One way — complicated if highly consoling — is to create a hit Canadian musical with your best friends, based on your own experiences and the experiences of, well, everyone you run into (and their relatives, friends, acquaintances, perfect strangers on the Metro).   

That’s what the riotous trio of Toronto theatre artists who created Bittergirl the Musical did. And they did it the multi-disciplinary way: Bittergirl was a play before it was a book before it was a musical. “We’ve had some adventures together!” laughs Mary Francis Moore, to vigorous assent from Annabel Fitzsimmons and Alison Lawrence. 

Adventures, in the last 16 years, have taken Bittergirl to productions in New York and London, to film options, book tours, the Today show. They devised the show in Thursday morning meetups in a Toronto café. The characters, A, B, and C, were based on themselves.

“”I was single and dating; I’d just come out of series of failed relationships,” says Fitzsimmons cheerfully. “I was living with my boyfriend, and I could see the writing on the wall,” says Moore of an ex, now referred to, onstage and off, as The Coward. “I could feel it coming on.” Which it did, the night before Bittergirl rehearsals started.

Lawrence was “a broken-down single mom” — with a car. The indie producers would load all their stuff, their set and props in Rubbermaid bins in the back of her hatchback, along with little Emma “and our bitterboy du jour,” laughs Moore of the only guy in the show. “We’d do the show in bars, changing in the storage room where the canned olives were kept.”

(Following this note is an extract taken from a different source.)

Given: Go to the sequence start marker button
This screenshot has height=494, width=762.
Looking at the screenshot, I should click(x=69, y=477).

They’d first tried out their creation at Toronto’s Buddies In Bad Times Rhubarb Festival in 1999, before two sold-out runs at Second City the next year. The design concept? “Black evening gowns throughout,” grins Moore, who remembers changing in the Buddies washroom and a drag queen popping her head over the cubicle: “Honey, I love your dress!”

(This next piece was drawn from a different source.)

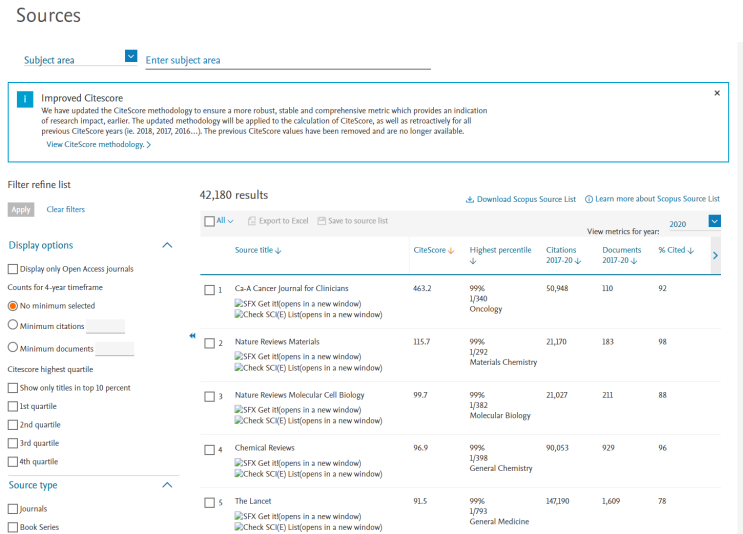Viewport: 743px width, 534px height.
Task: Click the info icon beside Learn more about Scopus
Action: tap(589, 199)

“Everything we did in the show was an add-on,” says Fitzsimmons. “When Mary Francis was cleaning, she’d add rubber gloves; for the elliptical scene, she’d add running shoes,” says Lawrence. “We had no budget!”

Meanwhile, as the bittergirls gathered a following, they were also gathering a bottomless repository of terrible getting-dumped stories.“People would stop us in grocery store lineups, at the doctor’s office.”

Life has ironies that art would reject as too preposterous. At a New York showcase for an interested producer, he told them afterward “I don’t get your play.” They were baffled. “He was holding hands with his wife, this timid little woman, and said ‘we’ve been in love since we were 14. Neither of us has ever been dumped’.” Moore and her cohorts roll their eyes. “We’re in New York, the big city, and we get the only two people who’ve never been dumped!”

Back in Toronto, “weirdly galvanized by this experience,” the Bittergirls brought showbiz to the funky second floor of the Pilot Tavern. A six-month run made it the longest-running non-commercial show in the 2004 Toronto season.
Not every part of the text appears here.